*DATA EXTRACT*
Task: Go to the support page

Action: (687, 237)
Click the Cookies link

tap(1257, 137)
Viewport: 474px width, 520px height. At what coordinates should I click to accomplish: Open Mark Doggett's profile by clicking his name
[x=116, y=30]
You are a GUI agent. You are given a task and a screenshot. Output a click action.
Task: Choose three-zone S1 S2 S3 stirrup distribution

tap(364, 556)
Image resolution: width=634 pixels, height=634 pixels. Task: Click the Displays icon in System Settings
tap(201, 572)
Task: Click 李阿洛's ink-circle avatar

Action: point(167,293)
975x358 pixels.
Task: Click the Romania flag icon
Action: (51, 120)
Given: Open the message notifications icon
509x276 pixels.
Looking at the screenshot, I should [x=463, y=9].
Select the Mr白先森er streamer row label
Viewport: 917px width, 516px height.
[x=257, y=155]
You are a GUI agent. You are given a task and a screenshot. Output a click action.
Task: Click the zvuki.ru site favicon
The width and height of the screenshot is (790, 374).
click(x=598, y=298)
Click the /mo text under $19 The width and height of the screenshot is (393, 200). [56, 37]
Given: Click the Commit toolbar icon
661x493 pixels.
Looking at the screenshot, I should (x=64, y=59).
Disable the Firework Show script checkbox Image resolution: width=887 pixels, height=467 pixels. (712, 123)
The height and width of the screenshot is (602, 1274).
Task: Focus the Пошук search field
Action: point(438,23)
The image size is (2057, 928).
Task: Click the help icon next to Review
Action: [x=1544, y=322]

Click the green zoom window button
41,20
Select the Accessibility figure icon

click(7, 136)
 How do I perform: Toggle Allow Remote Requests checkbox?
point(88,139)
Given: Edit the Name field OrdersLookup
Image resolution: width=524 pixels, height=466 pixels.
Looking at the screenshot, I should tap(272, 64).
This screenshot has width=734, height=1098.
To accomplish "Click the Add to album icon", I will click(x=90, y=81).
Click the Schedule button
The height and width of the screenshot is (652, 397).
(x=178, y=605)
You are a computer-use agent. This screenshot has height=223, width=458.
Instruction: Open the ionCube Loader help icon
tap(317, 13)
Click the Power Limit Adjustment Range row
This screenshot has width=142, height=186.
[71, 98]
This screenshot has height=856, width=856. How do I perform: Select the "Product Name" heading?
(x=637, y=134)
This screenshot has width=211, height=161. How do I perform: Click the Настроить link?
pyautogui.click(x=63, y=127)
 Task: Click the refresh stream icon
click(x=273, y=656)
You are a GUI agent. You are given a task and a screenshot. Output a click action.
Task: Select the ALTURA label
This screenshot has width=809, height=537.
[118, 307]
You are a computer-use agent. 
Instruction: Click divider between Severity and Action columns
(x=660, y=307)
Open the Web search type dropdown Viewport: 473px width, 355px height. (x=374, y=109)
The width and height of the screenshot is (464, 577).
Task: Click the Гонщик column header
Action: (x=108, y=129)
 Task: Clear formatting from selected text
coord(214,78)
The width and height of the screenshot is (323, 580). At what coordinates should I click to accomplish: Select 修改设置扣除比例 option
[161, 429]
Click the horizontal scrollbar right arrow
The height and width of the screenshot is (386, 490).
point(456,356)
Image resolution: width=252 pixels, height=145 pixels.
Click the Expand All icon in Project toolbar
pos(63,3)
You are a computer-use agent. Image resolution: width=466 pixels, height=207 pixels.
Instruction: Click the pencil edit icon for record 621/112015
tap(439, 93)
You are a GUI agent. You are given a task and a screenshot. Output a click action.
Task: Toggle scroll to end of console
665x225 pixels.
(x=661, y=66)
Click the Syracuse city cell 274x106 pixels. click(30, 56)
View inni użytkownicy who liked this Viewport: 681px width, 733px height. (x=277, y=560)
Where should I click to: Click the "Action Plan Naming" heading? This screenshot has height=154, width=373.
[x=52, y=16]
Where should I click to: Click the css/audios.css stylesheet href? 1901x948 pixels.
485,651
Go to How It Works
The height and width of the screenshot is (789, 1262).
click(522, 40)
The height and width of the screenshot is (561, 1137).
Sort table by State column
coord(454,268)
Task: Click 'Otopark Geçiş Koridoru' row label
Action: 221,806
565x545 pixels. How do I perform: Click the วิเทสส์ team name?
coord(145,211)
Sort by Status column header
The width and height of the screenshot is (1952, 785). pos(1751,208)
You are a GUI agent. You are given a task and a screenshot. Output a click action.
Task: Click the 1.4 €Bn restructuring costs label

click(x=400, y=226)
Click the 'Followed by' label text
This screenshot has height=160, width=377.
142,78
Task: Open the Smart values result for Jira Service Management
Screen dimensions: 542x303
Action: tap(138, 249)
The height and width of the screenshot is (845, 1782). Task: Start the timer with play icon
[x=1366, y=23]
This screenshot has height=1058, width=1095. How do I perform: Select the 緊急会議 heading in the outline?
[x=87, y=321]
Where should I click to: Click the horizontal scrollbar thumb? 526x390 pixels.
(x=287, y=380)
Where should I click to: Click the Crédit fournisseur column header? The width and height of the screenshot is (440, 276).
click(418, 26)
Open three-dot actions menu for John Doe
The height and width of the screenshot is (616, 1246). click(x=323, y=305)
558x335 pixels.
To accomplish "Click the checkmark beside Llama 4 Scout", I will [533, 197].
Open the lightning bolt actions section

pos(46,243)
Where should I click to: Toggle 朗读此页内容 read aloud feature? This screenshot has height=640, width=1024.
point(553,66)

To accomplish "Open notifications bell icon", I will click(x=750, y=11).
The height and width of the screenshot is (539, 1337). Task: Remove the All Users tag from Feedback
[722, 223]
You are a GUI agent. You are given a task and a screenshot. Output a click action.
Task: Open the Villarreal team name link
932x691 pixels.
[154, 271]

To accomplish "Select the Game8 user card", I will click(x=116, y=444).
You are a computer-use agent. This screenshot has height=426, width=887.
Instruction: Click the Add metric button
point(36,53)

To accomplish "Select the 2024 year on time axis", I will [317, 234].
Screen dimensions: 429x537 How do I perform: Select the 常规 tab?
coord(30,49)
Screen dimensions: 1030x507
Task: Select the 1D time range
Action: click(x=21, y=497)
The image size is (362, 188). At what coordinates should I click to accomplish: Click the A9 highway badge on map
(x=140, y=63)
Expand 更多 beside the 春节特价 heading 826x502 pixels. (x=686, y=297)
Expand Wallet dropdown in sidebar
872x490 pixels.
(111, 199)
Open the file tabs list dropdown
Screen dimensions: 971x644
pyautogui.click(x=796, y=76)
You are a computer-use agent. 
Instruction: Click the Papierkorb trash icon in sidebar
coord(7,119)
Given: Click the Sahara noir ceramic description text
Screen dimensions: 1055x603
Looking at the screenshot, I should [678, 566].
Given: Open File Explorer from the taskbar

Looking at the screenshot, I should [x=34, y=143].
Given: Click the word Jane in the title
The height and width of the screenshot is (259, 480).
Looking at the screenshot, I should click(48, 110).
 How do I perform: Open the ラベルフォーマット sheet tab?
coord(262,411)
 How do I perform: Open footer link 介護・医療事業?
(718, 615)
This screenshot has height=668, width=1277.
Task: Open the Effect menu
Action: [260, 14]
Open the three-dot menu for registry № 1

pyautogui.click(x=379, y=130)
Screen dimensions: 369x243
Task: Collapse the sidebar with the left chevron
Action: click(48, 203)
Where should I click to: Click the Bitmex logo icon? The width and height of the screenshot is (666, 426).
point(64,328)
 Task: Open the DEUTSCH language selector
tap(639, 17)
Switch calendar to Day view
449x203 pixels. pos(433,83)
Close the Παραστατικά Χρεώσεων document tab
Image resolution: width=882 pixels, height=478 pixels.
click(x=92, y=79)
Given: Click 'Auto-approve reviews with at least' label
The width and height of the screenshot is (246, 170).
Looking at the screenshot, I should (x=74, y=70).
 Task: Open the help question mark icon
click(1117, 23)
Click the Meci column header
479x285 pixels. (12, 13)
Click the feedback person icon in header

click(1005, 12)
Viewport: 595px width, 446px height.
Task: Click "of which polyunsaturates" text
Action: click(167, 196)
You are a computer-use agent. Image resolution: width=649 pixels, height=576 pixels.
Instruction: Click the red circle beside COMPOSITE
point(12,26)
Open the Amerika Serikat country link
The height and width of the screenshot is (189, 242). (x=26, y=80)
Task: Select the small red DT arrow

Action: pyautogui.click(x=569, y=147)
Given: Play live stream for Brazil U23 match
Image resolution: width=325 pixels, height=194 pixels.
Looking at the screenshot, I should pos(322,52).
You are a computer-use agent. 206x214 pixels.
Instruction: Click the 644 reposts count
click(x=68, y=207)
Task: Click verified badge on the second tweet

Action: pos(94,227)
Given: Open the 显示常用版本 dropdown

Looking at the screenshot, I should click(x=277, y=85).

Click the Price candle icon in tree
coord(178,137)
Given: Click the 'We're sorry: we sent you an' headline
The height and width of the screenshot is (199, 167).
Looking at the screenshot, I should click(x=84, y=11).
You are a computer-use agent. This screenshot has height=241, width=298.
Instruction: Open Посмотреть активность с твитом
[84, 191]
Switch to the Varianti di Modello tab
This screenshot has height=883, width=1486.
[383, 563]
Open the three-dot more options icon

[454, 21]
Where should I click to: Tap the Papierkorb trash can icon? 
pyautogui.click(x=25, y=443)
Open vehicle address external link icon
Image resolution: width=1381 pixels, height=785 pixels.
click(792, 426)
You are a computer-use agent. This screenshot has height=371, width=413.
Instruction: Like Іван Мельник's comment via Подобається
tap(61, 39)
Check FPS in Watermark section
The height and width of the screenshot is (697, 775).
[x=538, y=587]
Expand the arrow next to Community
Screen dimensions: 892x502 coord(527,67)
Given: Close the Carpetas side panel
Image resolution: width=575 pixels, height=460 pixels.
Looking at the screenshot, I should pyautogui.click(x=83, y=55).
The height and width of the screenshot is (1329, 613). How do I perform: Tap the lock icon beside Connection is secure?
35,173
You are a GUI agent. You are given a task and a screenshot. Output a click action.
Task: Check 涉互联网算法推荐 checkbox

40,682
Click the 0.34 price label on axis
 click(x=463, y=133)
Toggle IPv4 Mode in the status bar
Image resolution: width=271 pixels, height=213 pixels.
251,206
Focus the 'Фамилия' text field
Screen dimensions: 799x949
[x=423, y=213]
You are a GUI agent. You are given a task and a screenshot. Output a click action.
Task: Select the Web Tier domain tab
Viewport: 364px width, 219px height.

*PROBLEM DETAILS*
Collect every line from the records above that contains the word "notifications".

*EXERCISE SOLUTION*
Given: Open the message notifications icon
To accomplish "Open notifications bell icon", I will click(x=750, y=11).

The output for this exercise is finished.